Over and over, women writers’ stories reinforce what the VIDA count tells us about the state of American arts and letters. Things haven’t changed as much as we’d hoped they would.
And yet, things are changing, subtly, slowly. As VIDA notes, a small number of high-profile publications, such as Tin House, are, in fact, changing their practices. The same day that Kogan’s essay was posted on The Nation’s website, the New York Times announced that Pamela Paul would be replacing Sam Tanenhaus as the editor of The New York Times Book Review. Surely, with a woman in charge there, things will change. Or will they?

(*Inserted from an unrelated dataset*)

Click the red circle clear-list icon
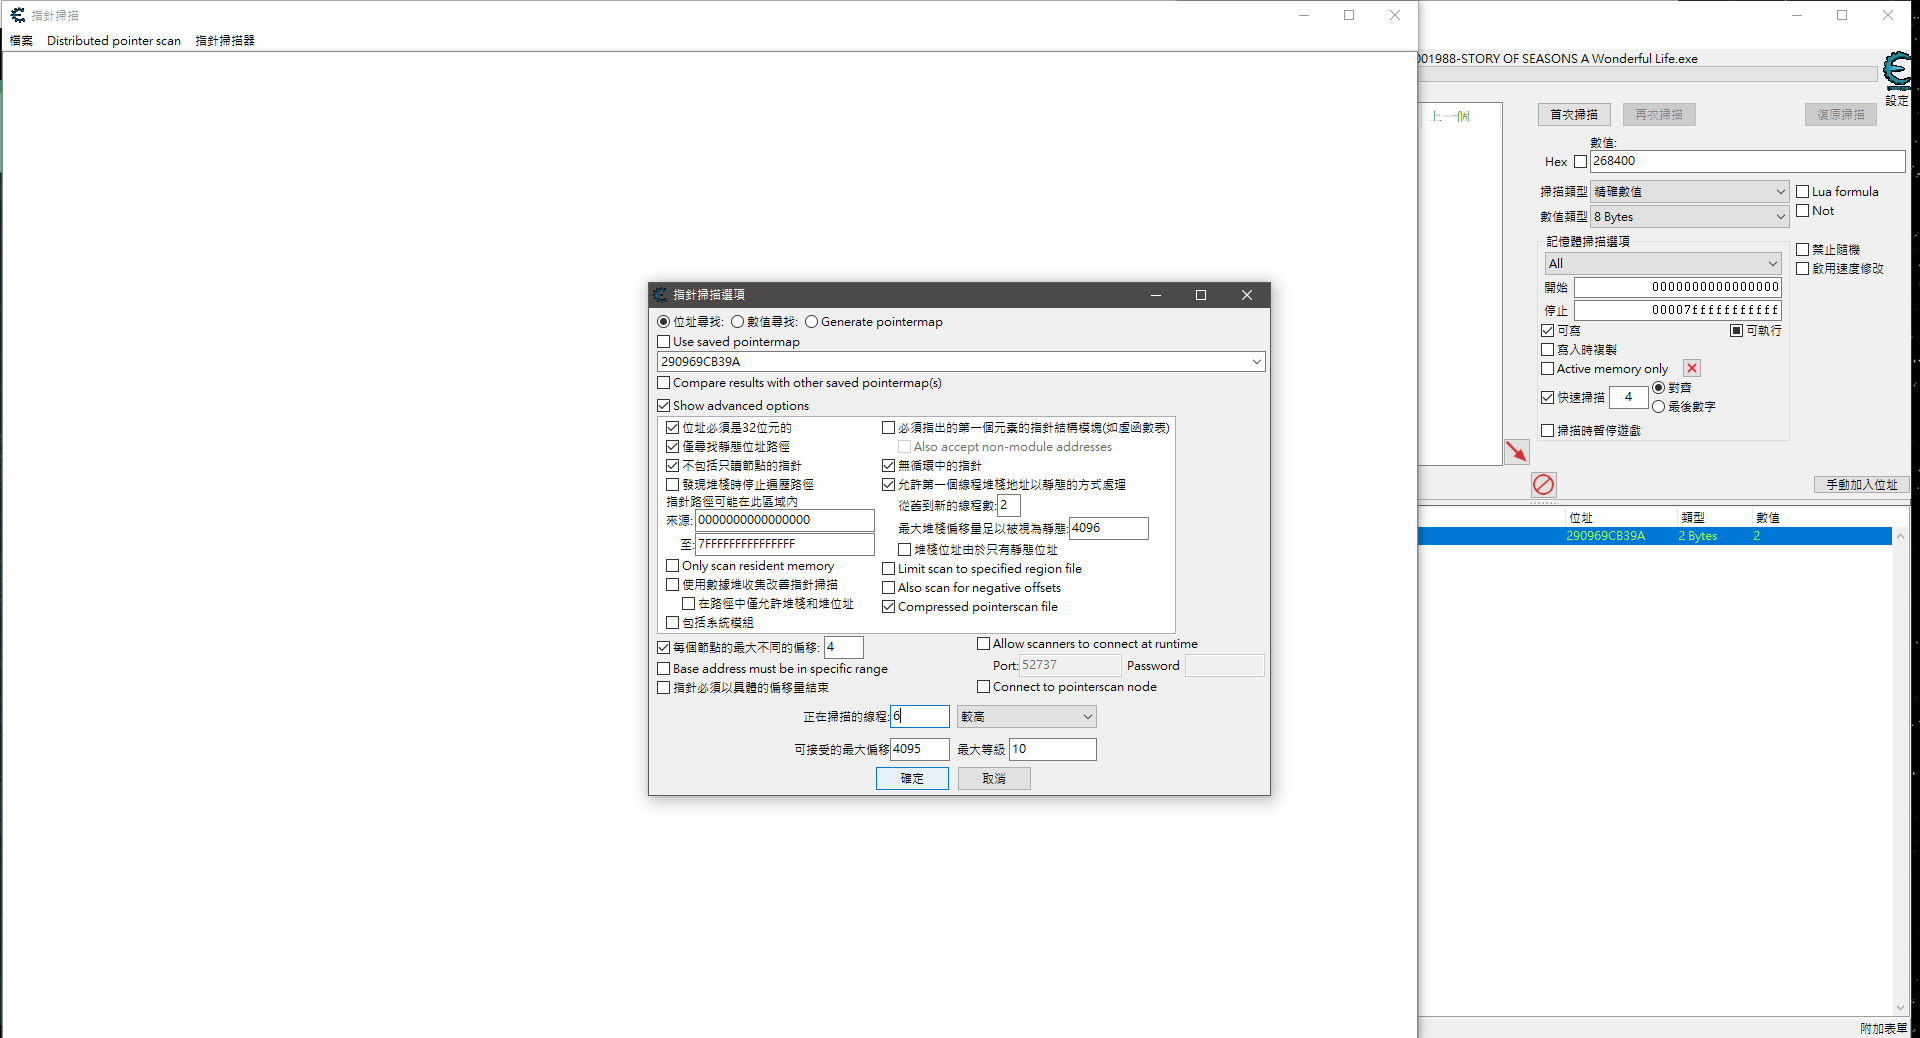1920x1038 pixels. coord(1543,485)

Every book my daughter laid out on the living room floor that night a few weeks ago was a book I had chosen carefully for her, because I believe that the stories I read to her at this age will help to construct her understanding of the world, her taste, her foundation for a whole life of reading. But I wonder what books the other kids brought to school. I wonder what they read at home, how much they do read. I bet the girls’ parents read them stories about boys, just like I do for my daughter. How could I raise a child without reading her Jack and the Beanstalk? Who doesn’t love the magical surprise of the beans, the alliterative villainy of fee, fi, fo, fum, and cheering for Jack when he chops down the stalk and fells the evil giant at the end? But how many parents think to read their sons books with female protagonists? Not traditional tales like Red Riding Hood or Rapunzel in which the title character is passive and/or disobedient, only to be miraculously rescued by a male hero at the end. But books like poet Matthea Harvey’s Cecil, the Pet Glacier in which a “normal little girl” inherits a not-so-normal pet on a trip with her oddball parents to Norway, a story in which the protagonist’s gender is beside the point. Or Mary Pope Osborne’s Kate and the Beanstalk, a beautifully illustrated retelling of the traditional tale in which the standard lazy male protagonist is replaced with a much more heroic female character, who seems an improvement upon the original.

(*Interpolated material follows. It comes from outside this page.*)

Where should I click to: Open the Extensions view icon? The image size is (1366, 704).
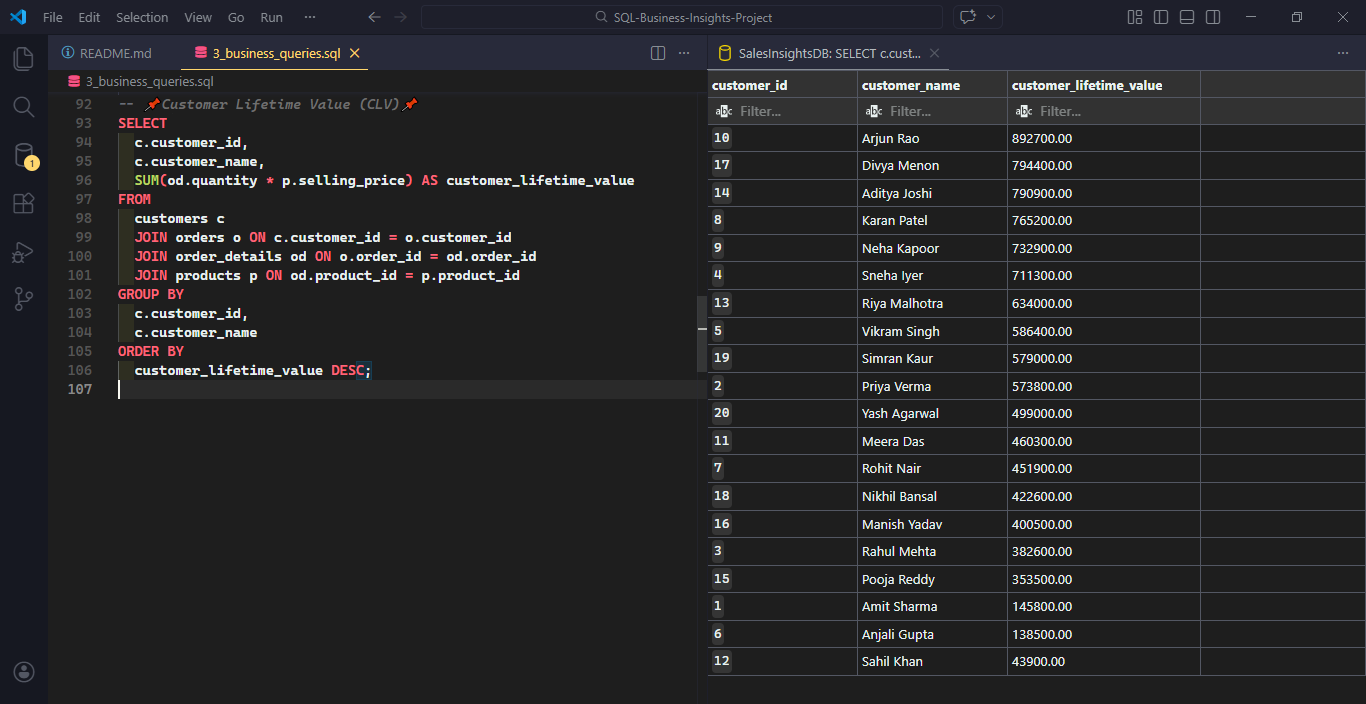coord(24,204)
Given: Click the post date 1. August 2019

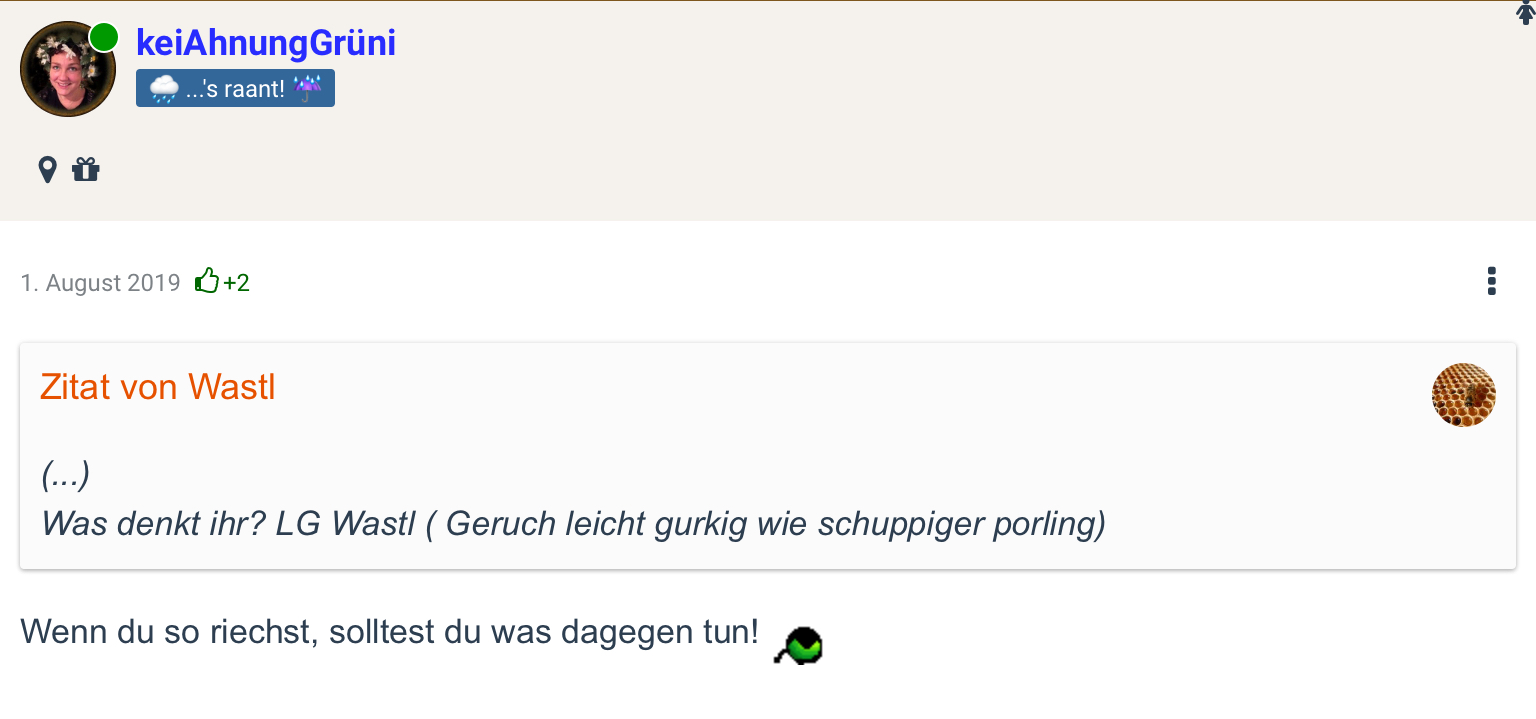Looking at the screenshot, I should pos(100,283).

If we really want to fix the problem of books by women being ghettoized and not taken as seriously as books by men, it’s not enough to read our daughters books about strong female characters. We need to begin reading our sons those books too, and encourage them to keep reading them as they get older. Because if we don’t, no matter what their teachers tell them, no matter how many books by and about women they encounter in school, they will have already learned the lesson, early on, that only Jack is interesting.
Way to go Mary!
Thanks for reading, Pat.
I agree with this 100%. I didn’t know that women were underrepresented, but I can definitely see how that might be. As a female writer, I am committed to persevering in the publishing world and to telling tales of strong female leads that will serve as an example for the younger generations.
Thanks, Rebecca, and thanks for reading. If you want to learn more about the underrepresentation of women in American arts and letters, the VIDA: Women in the Literary Arts website is a great starting point. Good luck in all your writing endeavors and at U. of M.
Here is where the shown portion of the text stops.